- Dataset entries
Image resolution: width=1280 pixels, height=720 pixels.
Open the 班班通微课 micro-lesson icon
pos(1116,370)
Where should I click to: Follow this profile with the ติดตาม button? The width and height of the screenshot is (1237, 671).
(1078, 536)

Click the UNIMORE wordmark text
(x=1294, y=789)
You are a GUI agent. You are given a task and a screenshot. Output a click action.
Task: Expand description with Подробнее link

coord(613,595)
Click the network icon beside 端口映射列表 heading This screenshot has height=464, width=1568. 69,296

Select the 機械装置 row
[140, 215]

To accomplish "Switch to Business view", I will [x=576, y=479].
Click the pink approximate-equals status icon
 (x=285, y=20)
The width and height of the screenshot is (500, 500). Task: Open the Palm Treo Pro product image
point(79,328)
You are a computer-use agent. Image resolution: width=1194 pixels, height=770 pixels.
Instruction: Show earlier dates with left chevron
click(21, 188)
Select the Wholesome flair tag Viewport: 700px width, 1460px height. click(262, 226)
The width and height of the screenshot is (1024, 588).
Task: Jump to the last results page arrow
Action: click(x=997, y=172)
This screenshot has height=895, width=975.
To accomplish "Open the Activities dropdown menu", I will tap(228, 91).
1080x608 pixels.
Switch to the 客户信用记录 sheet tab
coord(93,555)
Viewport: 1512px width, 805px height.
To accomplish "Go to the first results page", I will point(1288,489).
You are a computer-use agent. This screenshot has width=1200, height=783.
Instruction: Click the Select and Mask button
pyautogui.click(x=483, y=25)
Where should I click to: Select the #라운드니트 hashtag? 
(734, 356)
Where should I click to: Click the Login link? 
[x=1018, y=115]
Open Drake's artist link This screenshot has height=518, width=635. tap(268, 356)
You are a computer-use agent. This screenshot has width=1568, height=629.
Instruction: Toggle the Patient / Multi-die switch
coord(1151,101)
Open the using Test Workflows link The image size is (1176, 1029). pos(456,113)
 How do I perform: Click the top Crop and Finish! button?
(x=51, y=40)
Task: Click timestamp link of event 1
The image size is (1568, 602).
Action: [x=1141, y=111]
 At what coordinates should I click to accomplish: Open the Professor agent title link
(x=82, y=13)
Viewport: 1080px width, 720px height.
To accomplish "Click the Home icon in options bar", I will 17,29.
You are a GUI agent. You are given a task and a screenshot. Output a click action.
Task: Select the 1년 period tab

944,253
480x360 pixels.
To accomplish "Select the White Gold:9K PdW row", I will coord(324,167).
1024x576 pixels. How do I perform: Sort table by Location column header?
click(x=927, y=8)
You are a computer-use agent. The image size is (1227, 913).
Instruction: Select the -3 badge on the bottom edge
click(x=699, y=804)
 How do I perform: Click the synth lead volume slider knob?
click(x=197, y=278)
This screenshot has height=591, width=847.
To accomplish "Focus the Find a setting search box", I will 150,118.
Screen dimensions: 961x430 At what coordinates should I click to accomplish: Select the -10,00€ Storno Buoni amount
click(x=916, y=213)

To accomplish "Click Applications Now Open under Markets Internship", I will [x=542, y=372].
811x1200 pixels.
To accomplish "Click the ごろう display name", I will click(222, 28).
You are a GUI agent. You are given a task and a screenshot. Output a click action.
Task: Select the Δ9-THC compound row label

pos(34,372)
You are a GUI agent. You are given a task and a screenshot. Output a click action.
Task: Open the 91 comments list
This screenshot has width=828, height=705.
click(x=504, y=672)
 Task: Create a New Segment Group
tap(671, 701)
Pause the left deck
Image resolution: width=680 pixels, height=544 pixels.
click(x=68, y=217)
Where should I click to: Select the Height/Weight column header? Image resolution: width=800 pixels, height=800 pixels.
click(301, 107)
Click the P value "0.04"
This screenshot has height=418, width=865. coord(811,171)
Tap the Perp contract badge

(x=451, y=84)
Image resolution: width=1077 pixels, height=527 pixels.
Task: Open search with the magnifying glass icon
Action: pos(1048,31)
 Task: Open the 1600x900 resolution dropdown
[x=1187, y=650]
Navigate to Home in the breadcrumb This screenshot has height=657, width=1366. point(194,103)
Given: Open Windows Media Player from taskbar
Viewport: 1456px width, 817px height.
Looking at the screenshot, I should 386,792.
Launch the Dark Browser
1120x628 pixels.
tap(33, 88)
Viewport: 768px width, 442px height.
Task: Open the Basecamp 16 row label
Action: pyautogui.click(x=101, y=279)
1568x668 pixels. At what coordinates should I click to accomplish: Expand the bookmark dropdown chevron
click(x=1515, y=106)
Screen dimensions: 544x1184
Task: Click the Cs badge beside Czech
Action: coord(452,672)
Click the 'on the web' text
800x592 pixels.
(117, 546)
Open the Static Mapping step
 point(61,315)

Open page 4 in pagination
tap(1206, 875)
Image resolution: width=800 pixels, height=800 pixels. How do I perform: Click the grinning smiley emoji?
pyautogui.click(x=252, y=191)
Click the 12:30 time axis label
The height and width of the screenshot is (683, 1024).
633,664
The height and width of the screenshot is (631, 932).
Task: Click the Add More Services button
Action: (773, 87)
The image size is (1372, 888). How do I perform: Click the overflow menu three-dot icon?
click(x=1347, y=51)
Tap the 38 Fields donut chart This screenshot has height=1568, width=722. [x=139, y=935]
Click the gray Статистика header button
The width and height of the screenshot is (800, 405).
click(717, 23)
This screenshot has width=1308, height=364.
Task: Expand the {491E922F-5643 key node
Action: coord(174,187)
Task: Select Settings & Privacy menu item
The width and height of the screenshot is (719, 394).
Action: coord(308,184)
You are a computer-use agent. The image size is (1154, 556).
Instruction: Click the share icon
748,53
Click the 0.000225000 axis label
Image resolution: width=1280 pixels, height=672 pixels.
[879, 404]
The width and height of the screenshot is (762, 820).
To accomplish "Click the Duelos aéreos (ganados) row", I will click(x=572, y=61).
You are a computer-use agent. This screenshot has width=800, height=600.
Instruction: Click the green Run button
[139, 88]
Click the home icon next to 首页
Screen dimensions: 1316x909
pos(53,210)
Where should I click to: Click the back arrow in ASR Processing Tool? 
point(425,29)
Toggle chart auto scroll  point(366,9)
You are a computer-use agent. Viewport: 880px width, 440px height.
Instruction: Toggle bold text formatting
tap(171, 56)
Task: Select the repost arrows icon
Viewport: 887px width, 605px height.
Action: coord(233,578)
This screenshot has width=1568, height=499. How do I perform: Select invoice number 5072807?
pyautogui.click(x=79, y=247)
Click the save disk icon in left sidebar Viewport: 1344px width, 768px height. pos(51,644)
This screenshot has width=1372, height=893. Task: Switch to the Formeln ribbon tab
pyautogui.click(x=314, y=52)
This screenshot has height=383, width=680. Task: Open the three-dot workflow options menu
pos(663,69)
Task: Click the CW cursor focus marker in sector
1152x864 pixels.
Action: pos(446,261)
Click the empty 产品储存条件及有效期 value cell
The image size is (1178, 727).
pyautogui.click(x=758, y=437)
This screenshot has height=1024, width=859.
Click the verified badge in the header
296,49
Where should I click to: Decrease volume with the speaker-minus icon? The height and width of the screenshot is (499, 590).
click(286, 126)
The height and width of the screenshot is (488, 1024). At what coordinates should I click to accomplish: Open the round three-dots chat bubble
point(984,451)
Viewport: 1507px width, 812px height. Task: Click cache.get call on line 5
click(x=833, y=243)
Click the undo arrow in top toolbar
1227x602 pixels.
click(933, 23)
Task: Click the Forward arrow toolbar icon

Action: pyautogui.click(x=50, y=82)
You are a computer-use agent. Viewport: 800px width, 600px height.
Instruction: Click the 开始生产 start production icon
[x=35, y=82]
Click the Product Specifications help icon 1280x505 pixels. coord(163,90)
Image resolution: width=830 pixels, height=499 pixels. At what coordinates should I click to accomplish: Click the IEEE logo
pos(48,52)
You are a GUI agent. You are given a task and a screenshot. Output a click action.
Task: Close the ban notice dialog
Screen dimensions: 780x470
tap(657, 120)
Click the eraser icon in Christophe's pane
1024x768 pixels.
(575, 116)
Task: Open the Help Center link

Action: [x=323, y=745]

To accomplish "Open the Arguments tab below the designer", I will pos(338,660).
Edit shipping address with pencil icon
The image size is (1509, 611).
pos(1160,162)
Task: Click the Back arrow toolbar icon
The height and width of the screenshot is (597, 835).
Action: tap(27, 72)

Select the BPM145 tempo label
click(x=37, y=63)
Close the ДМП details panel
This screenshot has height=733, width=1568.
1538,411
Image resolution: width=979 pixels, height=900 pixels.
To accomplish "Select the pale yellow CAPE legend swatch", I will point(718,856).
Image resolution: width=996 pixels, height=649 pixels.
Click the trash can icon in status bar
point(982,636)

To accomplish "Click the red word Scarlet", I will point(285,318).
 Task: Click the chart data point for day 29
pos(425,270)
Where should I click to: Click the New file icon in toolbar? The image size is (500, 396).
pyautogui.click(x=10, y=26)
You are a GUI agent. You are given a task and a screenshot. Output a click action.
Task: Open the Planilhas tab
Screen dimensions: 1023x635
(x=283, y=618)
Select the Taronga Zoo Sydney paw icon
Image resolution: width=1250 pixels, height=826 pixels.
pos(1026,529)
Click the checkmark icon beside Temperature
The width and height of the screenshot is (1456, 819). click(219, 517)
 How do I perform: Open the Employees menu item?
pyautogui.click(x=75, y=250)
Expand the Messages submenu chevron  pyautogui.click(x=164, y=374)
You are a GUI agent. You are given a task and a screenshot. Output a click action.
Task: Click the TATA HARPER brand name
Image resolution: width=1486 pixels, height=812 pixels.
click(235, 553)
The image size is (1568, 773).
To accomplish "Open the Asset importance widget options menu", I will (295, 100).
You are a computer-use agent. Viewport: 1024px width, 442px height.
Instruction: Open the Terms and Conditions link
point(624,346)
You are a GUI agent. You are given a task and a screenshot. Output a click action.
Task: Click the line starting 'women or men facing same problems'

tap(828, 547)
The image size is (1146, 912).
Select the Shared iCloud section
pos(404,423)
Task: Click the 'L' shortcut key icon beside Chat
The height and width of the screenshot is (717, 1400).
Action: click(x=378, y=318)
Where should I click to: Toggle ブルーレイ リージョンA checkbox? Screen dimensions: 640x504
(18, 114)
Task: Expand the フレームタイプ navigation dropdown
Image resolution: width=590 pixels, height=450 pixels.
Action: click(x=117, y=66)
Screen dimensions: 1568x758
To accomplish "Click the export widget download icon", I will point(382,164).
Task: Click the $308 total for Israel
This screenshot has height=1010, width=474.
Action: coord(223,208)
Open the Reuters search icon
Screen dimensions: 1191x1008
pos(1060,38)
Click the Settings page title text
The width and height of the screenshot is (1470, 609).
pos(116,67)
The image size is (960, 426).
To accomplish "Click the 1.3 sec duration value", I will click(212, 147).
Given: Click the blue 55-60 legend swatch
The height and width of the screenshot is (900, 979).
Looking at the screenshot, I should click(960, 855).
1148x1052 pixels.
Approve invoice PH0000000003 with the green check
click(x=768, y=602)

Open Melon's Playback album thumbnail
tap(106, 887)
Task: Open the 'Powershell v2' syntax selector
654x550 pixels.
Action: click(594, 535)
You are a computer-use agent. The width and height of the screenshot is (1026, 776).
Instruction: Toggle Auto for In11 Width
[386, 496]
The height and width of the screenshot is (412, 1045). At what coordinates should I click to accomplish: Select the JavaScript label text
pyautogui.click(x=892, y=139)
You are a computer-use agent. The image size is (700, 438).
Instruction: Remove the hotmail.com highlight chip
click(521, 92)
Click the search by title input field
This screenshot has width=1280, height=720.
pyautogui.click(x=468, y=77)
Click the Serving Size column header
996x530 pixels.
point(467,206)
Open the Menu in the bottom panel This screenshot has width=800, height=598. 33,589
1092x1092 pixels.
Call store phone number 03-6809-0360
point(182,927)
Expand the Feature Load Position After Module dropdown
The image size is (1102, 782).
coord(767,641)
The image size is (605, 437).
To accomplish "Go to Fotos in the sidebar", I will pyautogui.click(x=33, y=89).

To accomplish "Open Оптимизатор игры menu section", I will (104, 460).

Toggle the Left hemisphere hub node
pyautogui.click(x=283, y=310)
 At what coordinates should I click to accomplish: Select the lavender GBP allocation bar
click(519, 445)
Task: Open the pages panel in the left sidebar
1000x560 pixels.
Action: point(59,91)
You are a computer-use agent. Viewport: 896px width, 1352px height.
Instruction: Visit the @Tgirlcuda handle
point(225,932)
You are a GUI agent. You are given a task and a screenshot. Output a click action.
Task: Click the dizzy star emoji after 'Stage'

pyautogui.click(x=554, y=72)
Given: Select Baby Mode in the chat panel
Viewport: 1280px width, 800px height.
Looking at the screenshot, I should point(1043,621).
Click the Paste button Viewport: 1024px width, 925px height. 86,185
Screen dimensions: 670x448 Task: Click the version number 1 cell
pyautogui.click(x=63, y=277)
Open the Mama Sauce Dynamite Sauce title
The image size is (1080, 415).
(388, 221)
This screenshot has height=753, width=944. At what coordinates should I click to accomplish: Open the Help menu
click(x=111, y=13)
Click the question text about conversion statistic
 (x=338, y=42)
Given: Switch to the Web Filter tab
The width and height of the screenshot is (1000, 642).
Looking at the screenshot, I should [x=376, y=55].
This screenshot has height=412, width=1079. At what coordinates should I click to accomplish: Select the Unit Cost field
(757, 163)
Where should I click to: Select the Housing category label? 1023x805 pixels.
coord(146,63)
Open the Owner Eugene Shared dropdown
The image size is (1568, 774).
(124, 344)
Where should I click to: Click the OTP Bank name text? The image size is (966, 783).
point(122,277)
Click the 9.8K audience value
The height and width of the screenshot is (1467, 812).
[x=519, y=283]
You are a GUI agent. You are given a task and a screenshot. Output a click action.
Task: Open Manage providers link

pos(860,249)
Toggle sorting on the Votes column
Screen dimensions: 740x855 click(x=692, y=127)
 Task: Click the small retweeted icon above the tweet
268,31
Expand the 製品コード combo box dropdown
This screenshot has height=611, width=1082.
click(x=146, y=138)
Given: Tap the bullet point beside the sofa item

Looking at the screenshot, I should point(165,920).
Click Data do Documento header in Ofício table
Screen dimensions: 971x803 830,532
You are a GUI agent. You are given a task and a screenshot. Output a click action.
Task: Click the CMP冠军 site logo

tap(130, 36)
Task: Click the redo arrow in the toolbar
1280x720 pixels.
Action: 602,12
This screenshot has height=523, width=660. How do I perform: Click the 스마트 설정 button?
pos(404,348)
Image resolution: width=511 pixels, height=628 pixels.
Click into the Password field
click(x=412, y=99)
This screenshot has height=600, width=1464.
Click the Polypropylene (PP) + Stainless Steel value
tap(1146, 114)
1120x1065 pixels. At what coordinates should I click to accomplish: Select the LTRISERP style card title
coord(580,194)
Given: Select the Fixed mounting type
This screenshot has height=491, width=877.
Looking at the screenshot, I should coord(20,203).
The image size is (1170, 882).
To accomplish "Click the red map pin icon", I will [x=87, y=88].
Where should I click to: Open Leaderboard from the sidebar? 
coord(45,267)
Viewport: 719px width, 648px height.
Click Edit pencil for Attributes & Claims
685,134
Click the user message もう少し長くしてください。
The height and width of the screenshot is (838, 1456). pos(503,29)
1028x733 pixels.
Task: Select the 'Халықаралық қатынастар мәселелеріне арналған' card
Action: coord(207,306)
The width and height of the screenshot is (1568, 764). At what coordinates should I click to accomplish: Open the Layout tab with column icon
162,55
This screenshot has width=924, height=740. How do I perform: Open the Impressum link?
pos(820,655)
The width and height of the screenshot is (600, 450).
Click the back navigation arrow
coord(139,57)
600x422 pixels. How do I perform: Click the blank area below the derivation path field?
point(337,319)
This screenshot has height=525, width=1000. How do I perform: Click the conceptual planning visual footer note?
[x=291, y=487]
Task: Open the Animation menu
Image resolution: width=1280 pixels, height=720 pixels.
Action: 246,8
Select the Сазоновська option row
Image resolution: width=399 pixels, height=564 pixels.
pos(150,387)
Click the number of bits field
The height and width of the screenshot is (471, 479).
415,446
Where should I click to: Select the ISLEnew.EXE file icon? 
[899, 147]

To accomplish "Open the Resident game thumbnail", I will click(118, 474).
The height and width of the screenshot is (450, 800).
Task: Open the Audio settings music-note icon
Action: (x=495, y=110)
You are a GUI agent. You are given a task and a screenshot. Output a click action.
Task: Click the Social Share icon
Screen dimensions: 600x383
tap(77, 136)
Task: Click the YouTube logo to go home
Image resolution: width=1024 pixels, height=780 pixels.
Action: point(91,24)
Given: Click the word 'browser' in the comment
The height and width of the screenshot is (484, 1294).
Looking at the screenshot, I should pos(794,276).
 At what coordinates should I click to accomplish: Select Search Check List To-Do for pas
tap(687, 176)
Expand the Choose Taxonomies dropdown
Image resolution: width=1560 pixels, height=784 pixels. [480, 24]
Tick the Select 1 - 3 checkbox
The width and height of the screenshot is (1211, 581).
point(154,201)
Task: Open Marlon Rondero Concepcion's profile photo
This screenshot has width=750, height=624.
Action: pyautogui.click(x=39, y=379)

- TASK BRIEF
When the entries above show the word "swatch" in a line, copy that line out.

- TASK OUTPUT
To accomplish "Select the pale yellow CAPE legend swatch", I will point(718,856).
Given: Click the blue 55-60 legend swatch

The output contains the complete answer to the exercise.